Diğer arkadaşların da önerdiği gibi, yurdu deşifre etmeye (başka düşüncelerimizin(!) yanısıra) kararlıyız ama oğlumuz ordan ayrıldıktan sonra yapacağız bunu.

İyi dileklerin için teşekkürler canım, sevgiler.

Çınar dedi ki...

birdutmasali'm; üzerine gidip araştıracağız hem de her yolu deneyerek ama şu anda oğlum orda, onun tedirgin edilmemesi için erteliyoruz.

İyi dileklerine çok teşekkürler canım.

Sevgiler

Çınar dedi ki...

sufi'cim; teşekkürler canım, haklısın tam bir kabustu, herşeyi yazamadım burada.

Aynen senin gibi düşünüyorum. Domuz gribi de diğerleri gibi, bir uyutma politikası sadece.

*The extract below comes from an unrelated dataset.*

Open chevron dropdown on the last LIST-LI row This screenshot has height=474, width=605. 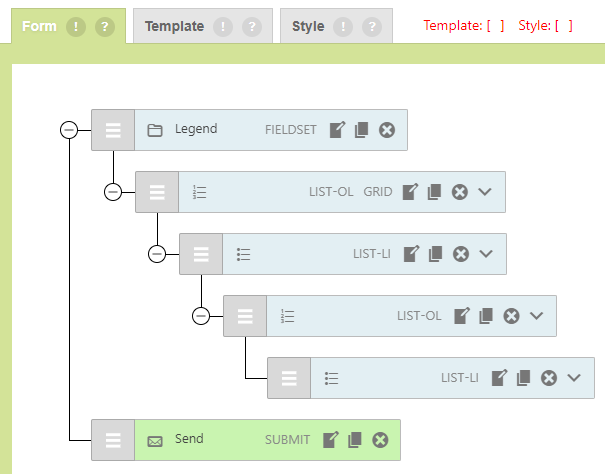pos(573,378)
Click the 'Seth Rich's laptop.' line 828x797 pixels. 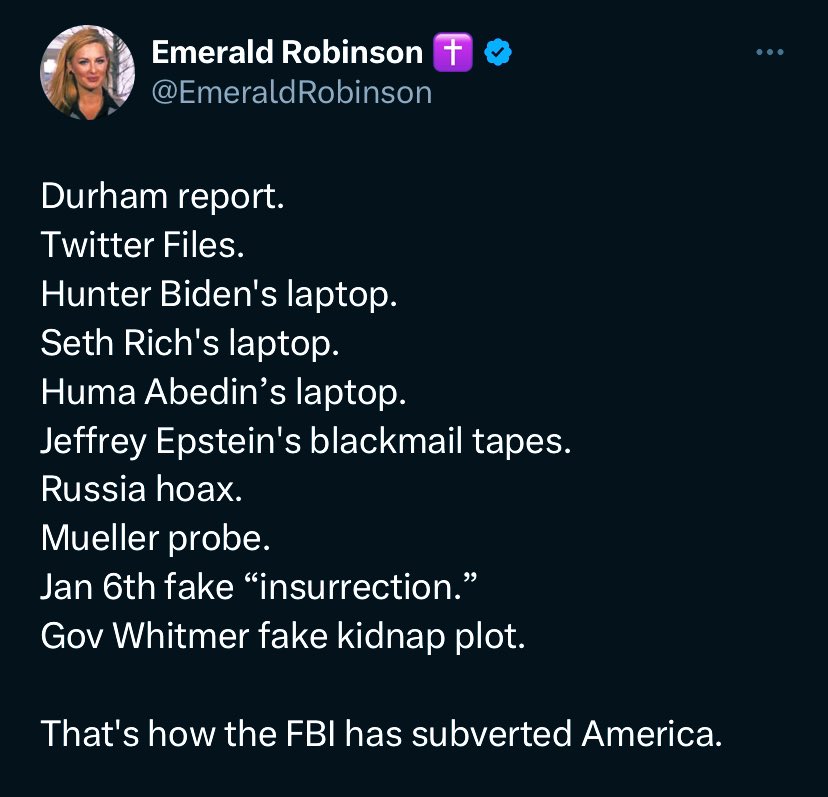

Biz cambaza bakarken atı alan üsküdarı geçiyor.

Sevgiler

NALAN dedi ki...

çok geçmiş olsun,
çok üzüldüm alper için acil şifalar diliyorum..
böle insanlıktan yoksun insanlarla karşılaşmanız talihsizlik olmuş..
Çoçuğuna yaşı kaç olursa olsun anne babanın istediğin zaman ulaşamamak her daim zor olsa gerek.
tekrardan çok çok geçmiş olsun...
öpüyorum
sevgiler...

Çınar dedi ki...

NALAN;çok teşekkürler canım. Nerden de karşılaşmışız bilmem bu insanlıktan yoksun insanlarla.

Anne baba için çocuk kaç yaşında olursa olsun hiç farketmiyor. İhtiyacı olunca ulaşamamak çok zor.

Sevgiler canım

Belgin dedi ki...

Cinar ablam, cok cok gecmis olsun, cok üzüldüm okuyunca. Insallah simdi daha iyidir. Isyerindeyim, fazla uzun yazamiyorum, kusura bakma ablam..
Sevgilerimle

Çınar dedi ki...

Belgin'im; çok teşekkürler canım şimdi daha iyi ama tamamen geçmedi ağrıları:(

İyi çalışmalar canım

Sevgiler

sibel dedi ki...

Senelerce çektiğim gastritten,meyan kökü sayesinde kurtuldum ve çok kişiyede tavsiye ettim,herkes çok memnun.Bir tatlı kaşığı meyan kökünü bir kupa kaynar suya koyup onbeş dakika demleyin.Sonra süzün sabah aç karnına yarım çay bardağı,akşam yatarken yarım çay bardağı için .Üçüncü günde farklılığı hissedeceksiniz.Oğlunuza çaok geçmiş olsun .ANNELİK BÖYLE BİŞEY.sevgiler.

aysegul dedi ki...

Canım Çınar ablacığım,çok geçmiş
olsun.Hastalıkta bile bir sürü
tadsız olaylar olmuş,çok üzüldüm.
Alper'in bir an önce şifa bulmasını
diliyorum.Tıp çok ilerledi,çok iyi haberlerinizi bekliyoruz.
Sevgilerr

Çınar dedi ki...

sibel;hoşgeldiniz, meyan kökünü deneyeceğim oğlumda teşekkürler.

Sevgiler

Çınar dedi ki...

Ayşegül; canım benim, sanırım yanlışlıkla sildim yorumunu.
Teşekkürler iyi dileklerine.

Sevgiler canım, öpüyorum seni.

Yazmak Keyiftir dedi ki...

Sevgili Çınar Annee !
Sadece hoş geldin diyeyim dedim. Başın kalabalık.
Sevgiyle..

Çınar dedi ki...

Ali İkizkaya; hoşbuldum canım kardeşim hoşbuldum.

Ahh! bir bilsen ne kalabalıktı,daha doğrusu ne sıkıntılıydık. Neyse şimdi daha iyiyiz, en azından bayram sonuna kadar yanımızda. Gidene kadar biraz daha iyileştiririz umarım.